Source:
---+---

Characteristic of Scott, the post is a neat exercise in logical tidiness. However, it only gestures at the bigger, scarier question: How do societies classify danger and determine when violence becomes permissible? The classification of threats is important, because names carry significant policy weight (e.g., Trump labeling Antifa a domestic terrorist organization...). Label something "fascism" as a distinct ideology, and you direct attention towards connotations and lineage. However, use the same term as a moral epithet (i.e., a catch-all for political enemies) and you alter the rhetorical perception.
Nobody even seems that interested in what fascism actually is.
Is Miller really a fascist because he wants to enforce immigration laws? Surely not, otherwise we would have to define Eisenhower of Operation Wetback fame as a fascist.
IMO, fascism is a combination of militarism, imperialism and racism within a social darwinist worldview. Not merely 'I don't like these backwater savages' but 'it's our job to subjugate them in the short term and maybe get rid of them outright, we need to tile the world with us and ours'. Nazism is fascism + anti-semitism.

---+---

[Items listed in a dataset]
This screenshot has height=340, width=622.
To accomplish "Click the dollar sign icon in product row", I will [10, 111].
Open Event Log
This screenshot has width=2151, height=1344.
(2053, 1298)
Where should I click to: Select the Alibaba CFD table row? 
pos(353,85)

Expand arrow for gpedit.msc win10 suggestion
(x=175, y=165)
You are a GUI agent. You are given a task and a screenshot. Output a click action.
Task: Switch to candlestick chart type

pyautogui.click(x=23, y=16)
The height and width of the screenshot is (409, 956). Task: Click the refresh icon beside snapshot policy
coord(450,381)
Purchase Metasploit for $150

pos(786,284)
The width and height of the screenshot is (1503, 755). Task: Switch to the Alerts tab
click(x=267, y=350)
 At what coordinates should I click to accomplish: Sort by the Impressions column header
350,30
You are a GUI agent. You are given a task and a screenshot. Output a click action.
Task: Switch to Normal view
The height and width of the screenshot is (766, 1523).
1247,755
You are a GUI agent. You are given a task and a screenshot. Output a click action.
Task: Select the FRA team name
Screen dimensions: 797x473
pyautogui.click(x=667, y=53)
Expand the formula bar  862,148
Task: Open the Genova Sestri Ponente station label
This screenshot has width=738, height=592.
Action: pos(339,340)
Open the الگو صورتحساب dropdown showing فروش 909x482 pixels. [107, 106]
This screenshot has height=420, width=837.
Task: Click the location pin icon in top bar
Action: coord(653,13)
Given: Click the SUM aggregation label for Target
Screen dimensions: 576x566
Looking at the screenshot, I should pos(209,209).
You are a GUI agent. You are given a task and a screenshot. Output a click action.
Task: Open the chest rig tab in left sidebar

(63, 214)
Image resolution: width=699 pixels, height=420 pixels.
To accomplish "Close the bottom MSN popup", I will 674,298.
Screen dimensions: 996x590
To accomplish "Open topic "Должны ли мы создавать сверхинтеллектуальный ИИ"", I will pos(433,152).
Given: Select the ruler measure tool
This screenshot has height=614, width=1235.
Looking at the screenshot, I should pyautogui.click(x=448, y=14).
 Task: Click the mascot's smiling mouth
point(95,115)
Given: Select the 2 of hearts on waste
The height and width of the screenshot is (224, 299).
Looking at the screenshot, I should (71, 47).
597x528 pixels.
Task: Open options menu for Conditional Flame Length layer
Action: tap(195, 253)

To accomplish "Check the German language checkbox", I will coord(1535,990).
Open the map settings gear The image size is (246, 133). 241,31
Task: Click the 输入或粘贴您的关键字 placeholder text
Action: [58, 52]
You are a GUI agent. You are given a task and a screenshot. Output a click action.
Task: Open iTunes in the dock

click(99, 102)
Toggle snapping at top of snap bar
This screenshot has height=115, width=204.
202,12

---+---

Tasks to carry out:
A. Answer these questions using the passage on fascism.
(i) Which group does the passage say Trump labeled a domestic terrorist organization?
(ii) For which operation does the passage say Eisenhower is known?
(iii) According to the passage, Nazism is fascism plus what?
B. Rewrite everything in the records from the line containing "Given: Select the ruler measure tool" down to the end of the records, putting "Choose" in place of "Select" and leaving all else unchanged.

The answers:
A.
(i) Antifa
(ii) Operation Wetback
(iii) Anti-semitism

B.
Given: Choose the ruler measure tool
This screenshot has height=614, width=1235.
Looking at the screenshot, I should pyautogui.click(x=448, y=14).
 Task: Click the mascot's smiling mouth
point(95,115)
Given: Choose the 2 of hearts on waste
The height and width of the screenshot is (224, 299).
Looking at the screenshot, I should (71, 47).
597x528 pixels.
Task: Open options menu for Conditional Flame Length layer
Action: tap(195, 253)

To accomplish "Check the German language checkbox", I will coord(1535,990).
Open the map settings gear The image size is (246, 133). 241,31
Task: Click the 输入或粘贴您的关键字 placeholder text
Action: [58, 52]
You are a GUI agent. You are given a task and a screenshot. Output a click action.
Task: Open iTunes in the dock

click(99, 102)
Toggle snapping at top of snap bar
This screenshot has height=115, width=204.
202,12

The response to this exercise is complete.